[Haskell-cafe] Mushrooms (edible/poisonous) and Haskell
Hans van Thiel
hthiel.char at zonnet.nl
Fri Dec 4 08:45:39 EST 2009
Hi All,
About six months ago I uploaded version 0.6 to Hackage of Emping, a
prototype tool using a new algorithm for data mining/machine learning.
It won't build with the newer versions of GTk2Hs because the Gtk2Hs API
changed since 0.9.13, and I used older versions of GHC and Gtk2Hs. For
several reasons I don't have easy access to the newer versions, so I
havn't fixed it yet. It should (that famous word) take no more than 15
minutes to change a Maybe Int into an Int in the main module. Apart from
that it compiles warning free and (in my own opinion) the code is pretty
clean now.
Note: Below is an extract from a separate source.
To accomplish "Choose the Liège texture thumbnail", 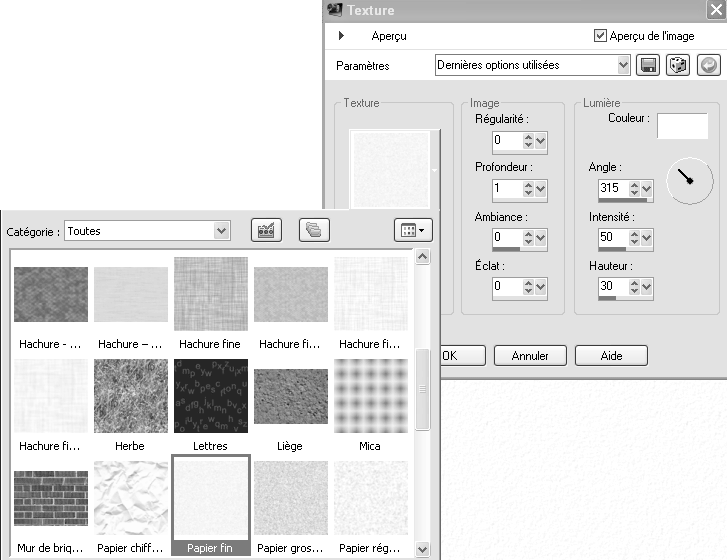I will 291,396.
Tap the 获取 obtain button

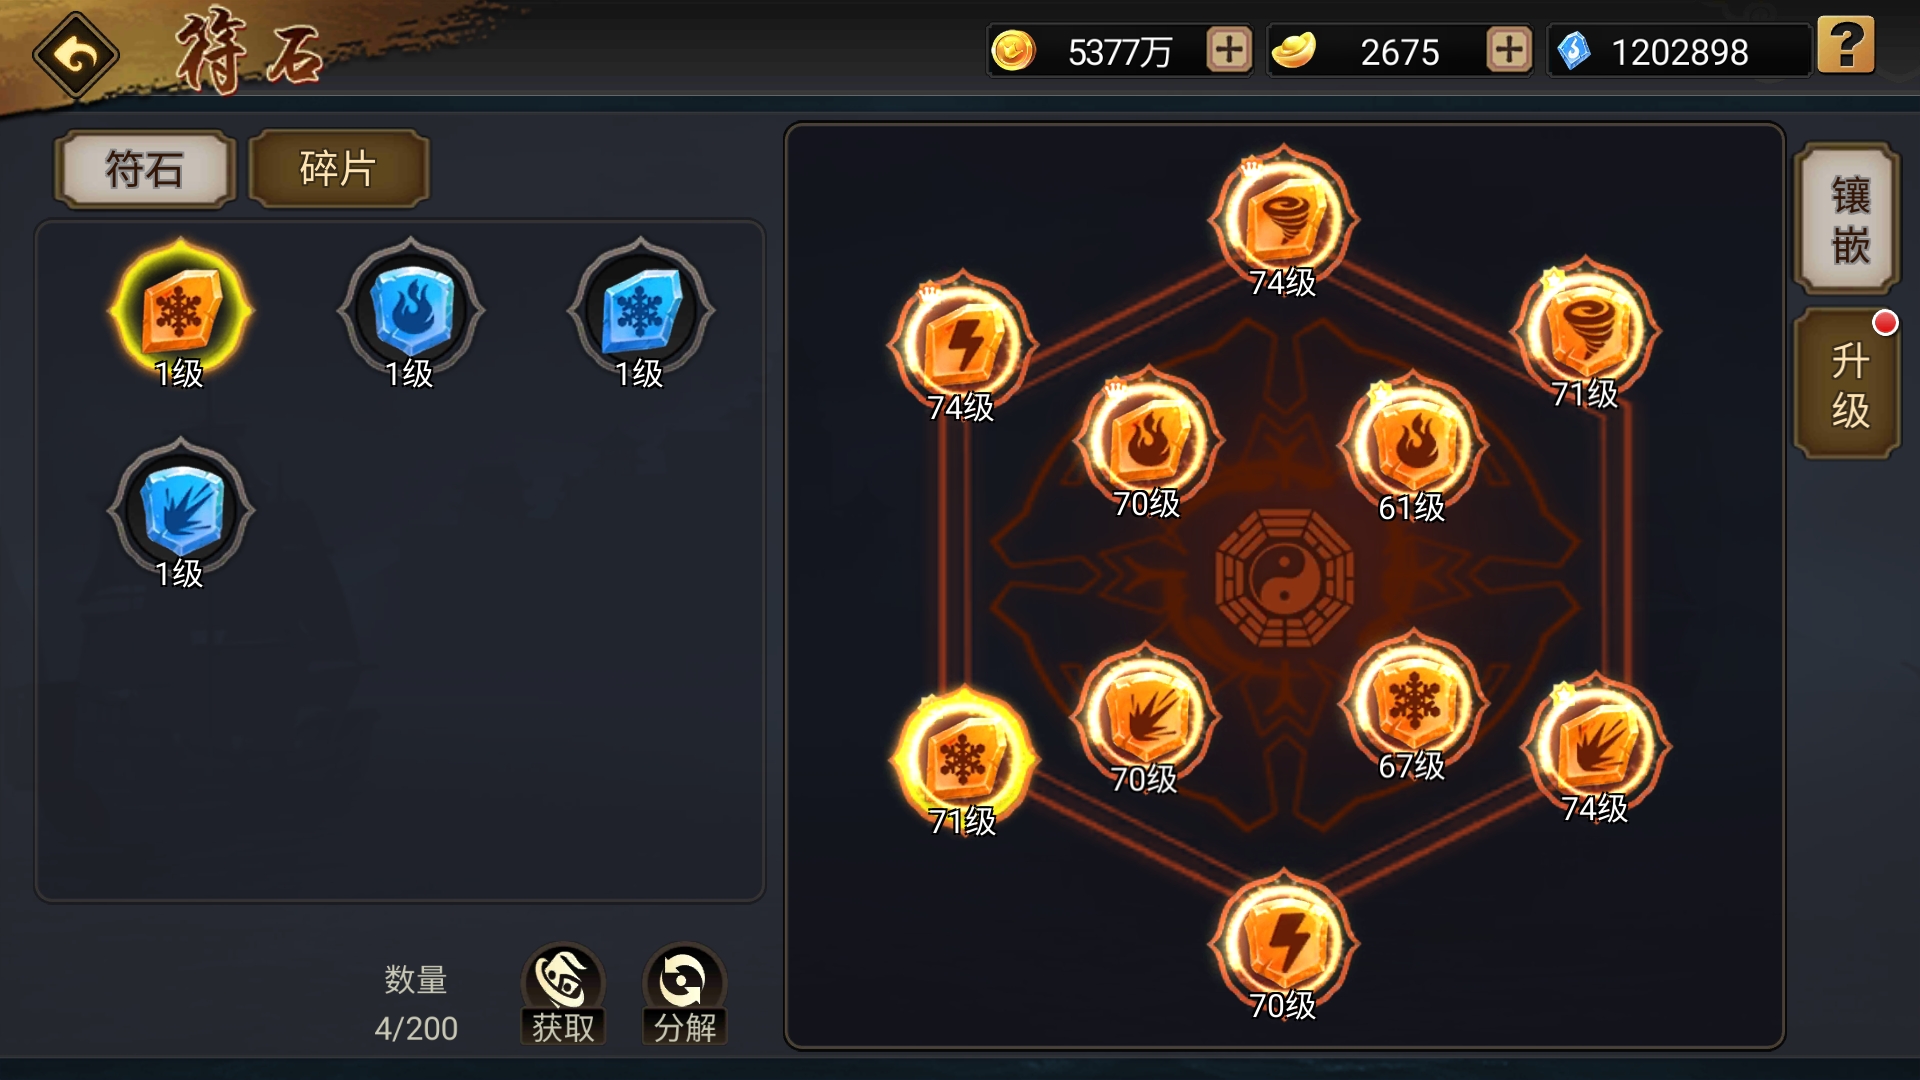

See the user guide for some bugs I found and haven't fixed
yet.
The reason for this post is that I've been testing it, and have now
built an iteractive demonstration of the result of a case study. This is
a well known example of a table of 8124 rows and 23 columns, and the
goal is to distinguish between poisonous and edible mushrooms. Emping
found 3635 rules with antecedent length of 1 to 6, and the claim is that
these rules fully describe all possibilities. So, I hope people will
examine this case and, hopefully, will find no examples refuting this
claim. As far as I know no one has ever analized this table in such
detail, but that's another thing to be found out.
With regard to Haskell, imo Haskell is very suitable and practical as a
language for such a tool, because it is so modular. Changing something
in one place is usually pretty safe. From a practical pov, amongst all
the advantages and disadvantages, maintainability is surely a strength!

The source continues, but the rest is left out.